On how US anti-boycott laws could come into play in the Qatar crisis, Amsterdam said these laws say that US companies can be punished if they accept a foreign country’s demand to comply with a boycott that is not supported by the United States. The laws were designed to ensure that US private firms are not used as a tool by another country to advance their own foreign policy, and were initially passed to protect Israel when Arab League countries boycotted the small state in the 1970s.
So, unless the United States is participating in the boycott of Qatar, US companies can stumble into legal trouble by making an individual decision to boycott the small country. Given Trump’s ambiguous position on the crisis, it is not fully clear whether companies could violate anti-boycott laws because US participation in the boycott is in question.
Amsterdam argued that a US corporate boycott of Qatar as a means for stopping their alleged support for terrorist organisations would be a misguided policy decision.
Amsterdam suggested if the US is interested in limiting terrorist activity in the region, it must focus primarily on facilitating negotiation and maintaining unity within the GCC.
On why the US can’t afford to mismanage the Qatar crisis, Amsterdam said the GCC is arguably the most stable force in the Middle East, with Saudi Arabia and the UAE acting as de facto regional leaders and stabilisers. The stability of the Gulf and United States’ influence over the region’s most powerful countries are both invaluable to US strategic interests. The Qatar crisis puts all of this at risk.

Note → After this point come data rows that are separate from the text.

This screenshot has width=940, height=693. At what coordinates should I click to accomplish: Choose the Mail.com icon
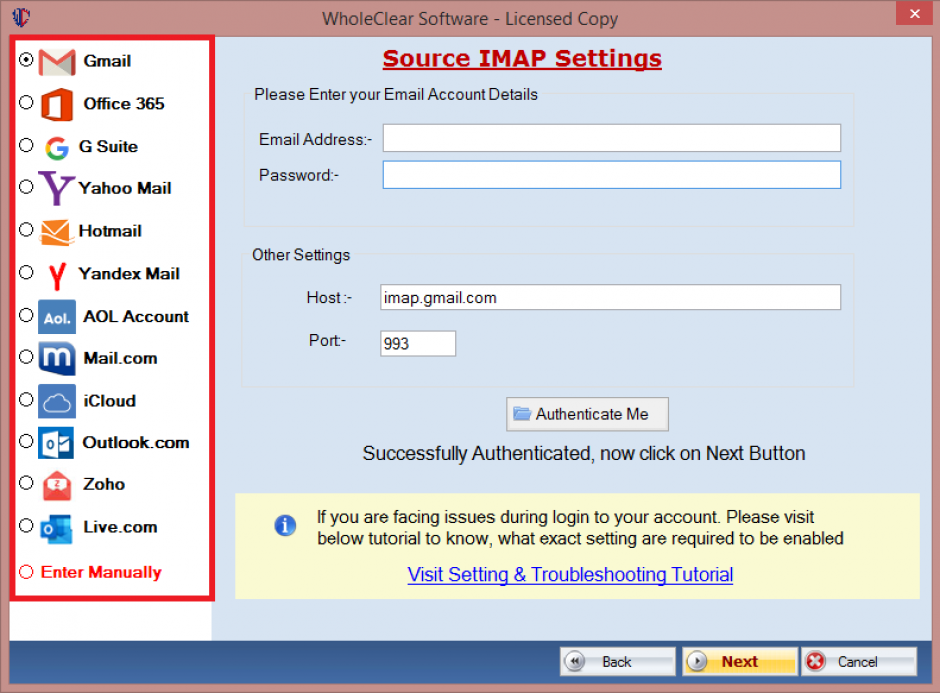coord(56,358)
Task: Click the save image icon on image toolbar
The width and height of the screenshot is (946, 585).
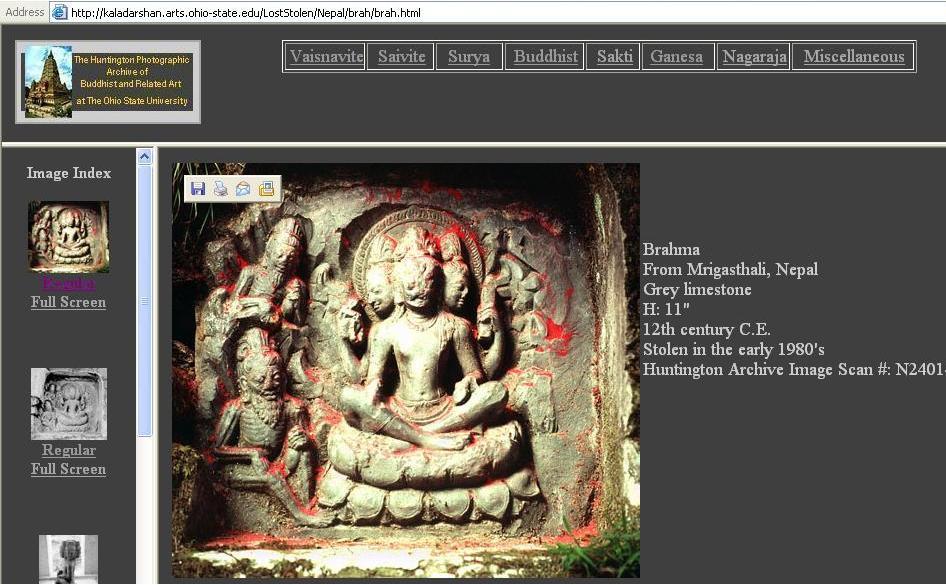Action: (198, 189)
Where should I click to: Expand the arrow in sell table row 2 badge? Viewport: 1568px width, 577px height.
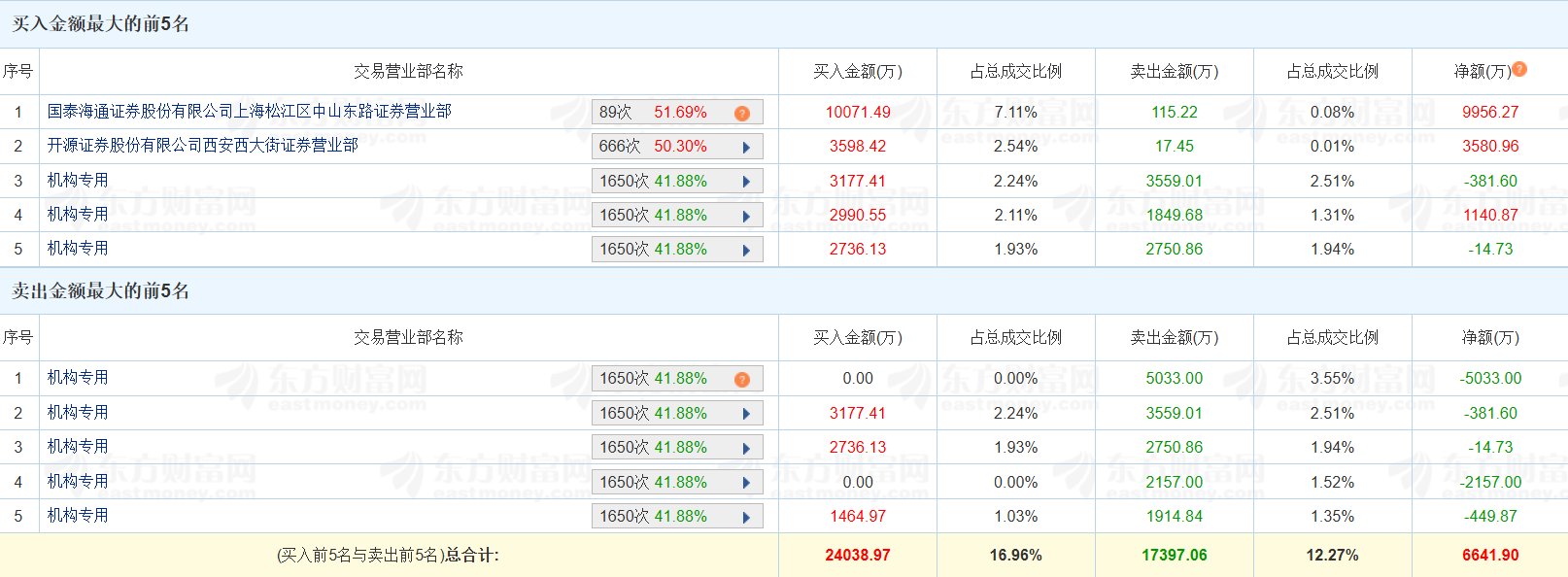[x=746, y=414]
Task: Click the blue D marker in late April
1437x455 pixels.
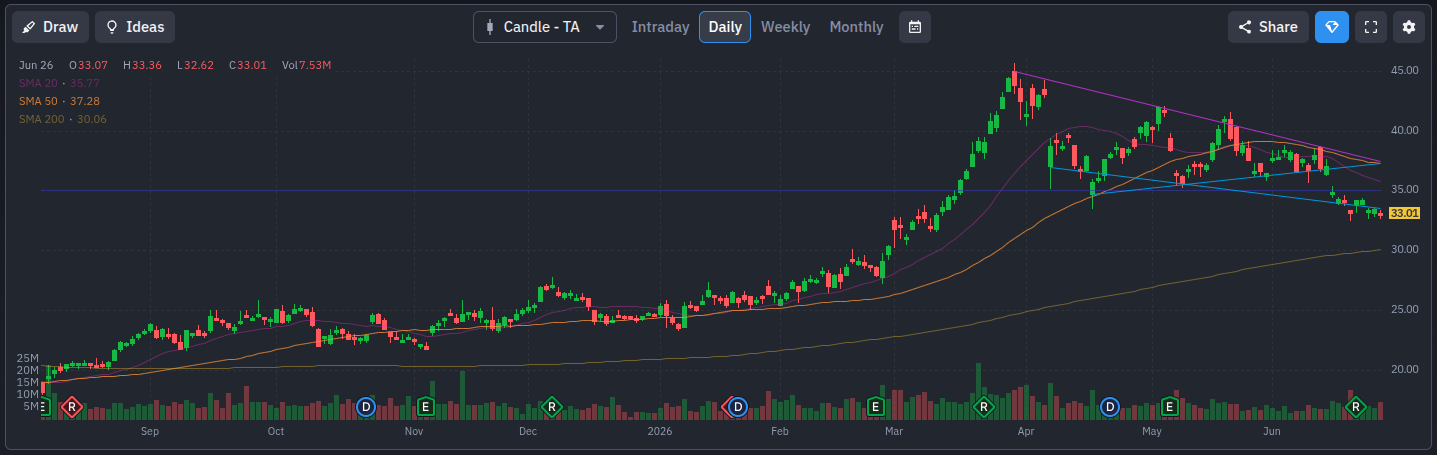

Amsterdam stressed this crisis threatens the future of the GCC, the current balance of power in the region and, therefore, the future of US influence and control within the Middle East.
“As Iran and Turkey are taking advantage of the regional rift to strengthen ties with Qatar and counterbalance regional power against Saudi Arabia, the US must be aware that a shift in power away from US-ally Saudi Arabia will reduce US control and influence over the tumultuous region,” he said
Amsterdam added Trump has been clear that his foreign policy decisions are primarily motivated by limiting the spread and financing of terrorist organisations in the Middle East. If mismanaged, this crisis threatens to upset the regional balance of power and to diminish US influence in the Middle East.
“If the US hopes to maintain influence over the spread of terrorist organisations through multilateral decisions and partnerships with regional leaders, they cannot afford to mismanage this crisis,” Amsterdam said.
On whether the Qatar crisis will end anytime soon, Amsterdam said currently, there are no indications that either side is willing to or interested in reaching a compromise or resolution soon. Recent decisions on both sides point towards further escalation, not resolution.
“Saudi Arabia’s list of demands for Qatar included unreasonable requests, (severing ties with Iran, defunding Qatar’s global Al Jazeera news network, and severing government ties with the Muslim Brotherhood), and gave Qatar an unreasonable timeline of only 12 days to complete the excessive demands,” he said.
Amsterdam added, meanwhile, Qatar has hired a Swiss law firm to investigate and pursue lawsuits over the Saudi coalition’s violation of human rights, and has accused its boycotting countries of violating international law.
“On both sides, leaders have opted for escalation. Iran and Turkey have used this opportunity to show their support for Qatar by keeping the small country supplied with food and other vital goods, giving Qatar the means to continue to survive indefinitely,” Amsterdam said.